Image Source: Library of Congress

Staff writer Alex Martin Astley examines how a KCL counter-terrorism course became the latest victim of the UK’s spin-fuelled culture wars.

“History stopped in 1936” – everything since has been propaganda. George Orwell made this comment looking back on his experience of the Spanish Civil War, when he realised for the first time that the truth no longer had any bearing on what was being reported in the press. With the spread of fascism that followed, he feared that lies would pass into history to eventually become truth for all but those who witnessed the war themselves.

Propaganda in our own time, though a far cry from that envisaged by Orwell in the totalitarian dystopia of 1984, is not based entirely on lies but it remains a distortion of the truth. We live in an age of spin, in which political language designed to influence us permeates almost everything we read, see, or hear in the major media outlets. A recent instance of this is very close to home. It involves our own university, a disgruntled civil servant and the mass media machine.

On Tuesday 9 January, an article was published in the little-known journal, Fathom, by a former civil servant who worked at the Foreign Office as an open-source intelligence analyst. In this article, she exposed issues of national importance that were of urgent interest to the British public. Within 24 hours, the article’s author was interviewed on a new, but increasingly popular, television channel by a famous British politician. Within a week, the story had been aired several times on similar television channels, was covered in half a dozen articles and editorials by well-established publications and had triggered an internal government review to address the issue she had exposed.

This swift reaction was proportionate – after all, the whistle-blower had exposed not only a potential threat to national security, but also the ideological subversion of entire government departments. What was the threat identified? A three-day course for civil servants taught at King’s College London (KCL).

Talk TV (12 January 2024)

If this account seems peculiar, or it is difficult to see how an academic course could pose such a danger to society, it is because the events have been stripped of the political language used to originally present them, distilled to their basic facts. Without the shroud of propaganda to veil them, the distortions seem obvious, if not a little crass. That is the purpose of spin, to take the facts and present them as believable narratives that are politically convenient. If we take the account above and fill in the blanks, this murky process becomes a little clearer.

The article mentioned was published by former civil servant Anna Stanley. In it, she complained about a course on the ‘Issues in Countering Terrorism’, delivered at King’s. She criticised the course for being too subjective in the way it discussed the concept of terrorism, the far-right in the UK and Israel’s actions in Palestine. She further claimed the course was biased in its handling of these subjects to the point of “indoctrination” of the civil service, and that this could amount to a “national security risk”.

All of this is reasonable enough, if Stanley did not enjoy the course, it was her right to speak out.
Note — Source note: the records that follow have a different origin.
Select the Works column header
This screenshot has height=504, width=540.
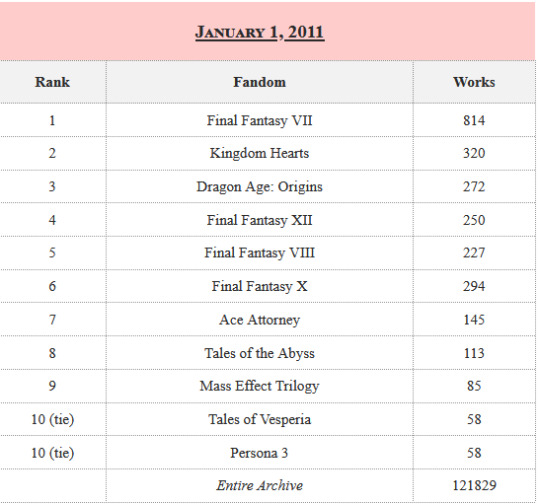click(x=474, y=82)
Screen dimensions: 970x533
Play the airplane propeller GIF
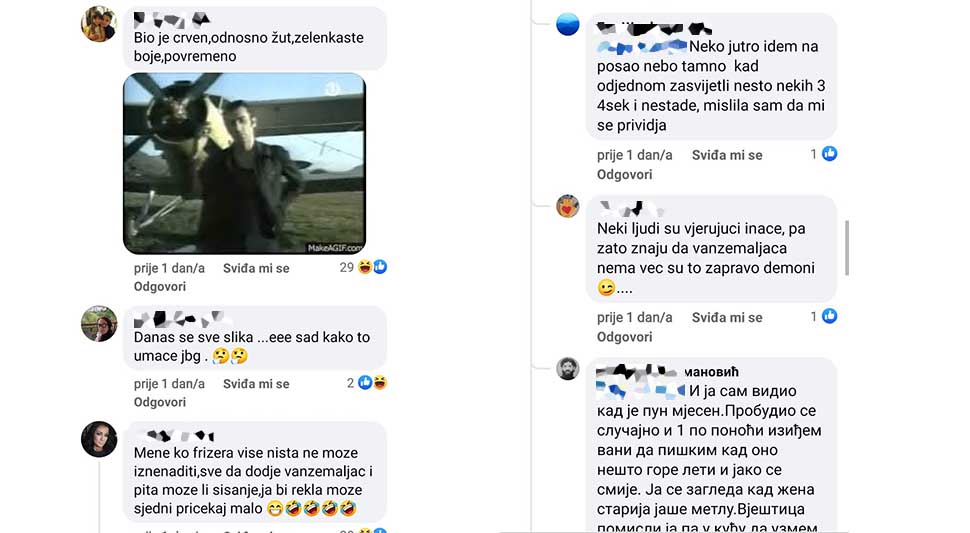tap(244, 163)
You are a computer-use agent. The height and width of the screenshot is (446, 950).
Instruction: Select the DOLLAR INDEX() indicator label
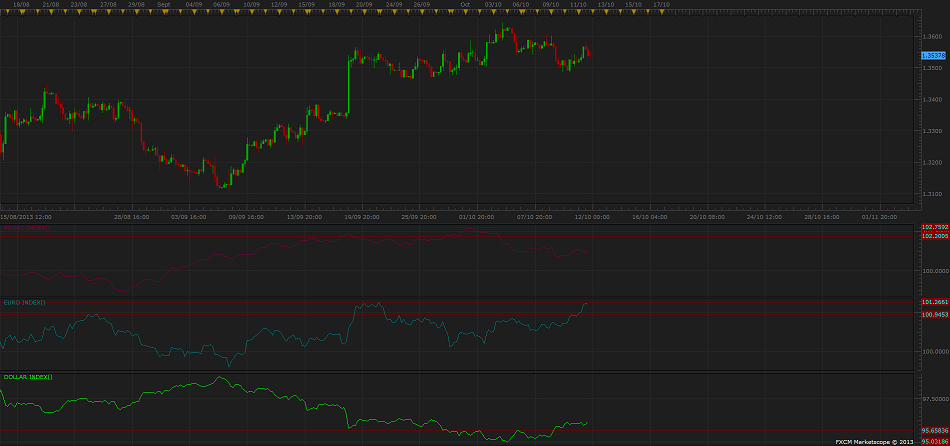29,377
The course, however, had received no other public complaints, was delivered by respected experts in the field and was intended to give civil servants a window in their careers to think critically about important issues such as terrorism. The question remains, how did one complaint – scant proof by any standard – ultimately cause a reaction at the highest levels of government? The answer is spin.

The journal that published the original article, Fathom, is run by the Britain Israel Communications and Research Centre (BICOM), a privately funded lobbying group that seeks to cultivate a favourable opinion of Israel in the British media and, especially, among the political elite. Stanley’s article made a point of criticising the way the course discussed the issue of Israel and Palestine, which, in her opinion, was unduly biased against Israel. In particular, she condemned any questioning of using the term “terrorist” to define Hamas – something she alleges was done when a professor commented that some people see terrorists as freedom fighters. This is the message that BICOM wanted to publicise. To shape public opinion, yes, to a degree, but mostly to influence British lawmakers in accordance with its goals.

With its rhetoric on integration and liberal bias, Stanley’s article aligned well with the agenda of the right-wing media as well. The first television channels to amplify the article were GB News and TalkTV, two opinion-based programmes whose presenters injected an already partisan account with additional buzzwords like “woke” and “illegal migration”. These terms symbolise two well-defined common enemies of the right in the UK culture wars, designed to give their particular target audience the sense that, once again, our society is on the verge of collapse. And not because of the government, whose fiscal policy has ushered in the largest drop in living standards since records began, but on account of a few liberal academics and some of the most vulnerable people in our society: refugees. 

Stanley herself even questioned the accuracy of some of the more outlandish assertions made by show anchors and contributors, calling for “slightly more nuance”. From an alleged case of a single professor saying that ‘some people’ see things in a certain way, news agencies ran with headlines like ‘King’s College London Under Fire For Terming Hamas ‘Freedom Fighters’’. But that is what the culture wars are for: to divide and distract the population so that those in power can avoid being held to account.

GB News On X, 10 January 2024

And so, the non-story became a story. This allowed the more genteel publications, The Times and The Spectator, to dedicate extensive column inches to the article by Stanley. At this stage, the story had entered the ‘elite’ or ‘agenda-setting’ media, referred to as such because their audience are closely linked to the corridors of power. These outlets altered their rhetoric accordingly, but based their reporting entirely on the initial article by Stanley, and in all cases failed to mention BICOM, the public relations group responsible for publishing and promoting the article in the first place.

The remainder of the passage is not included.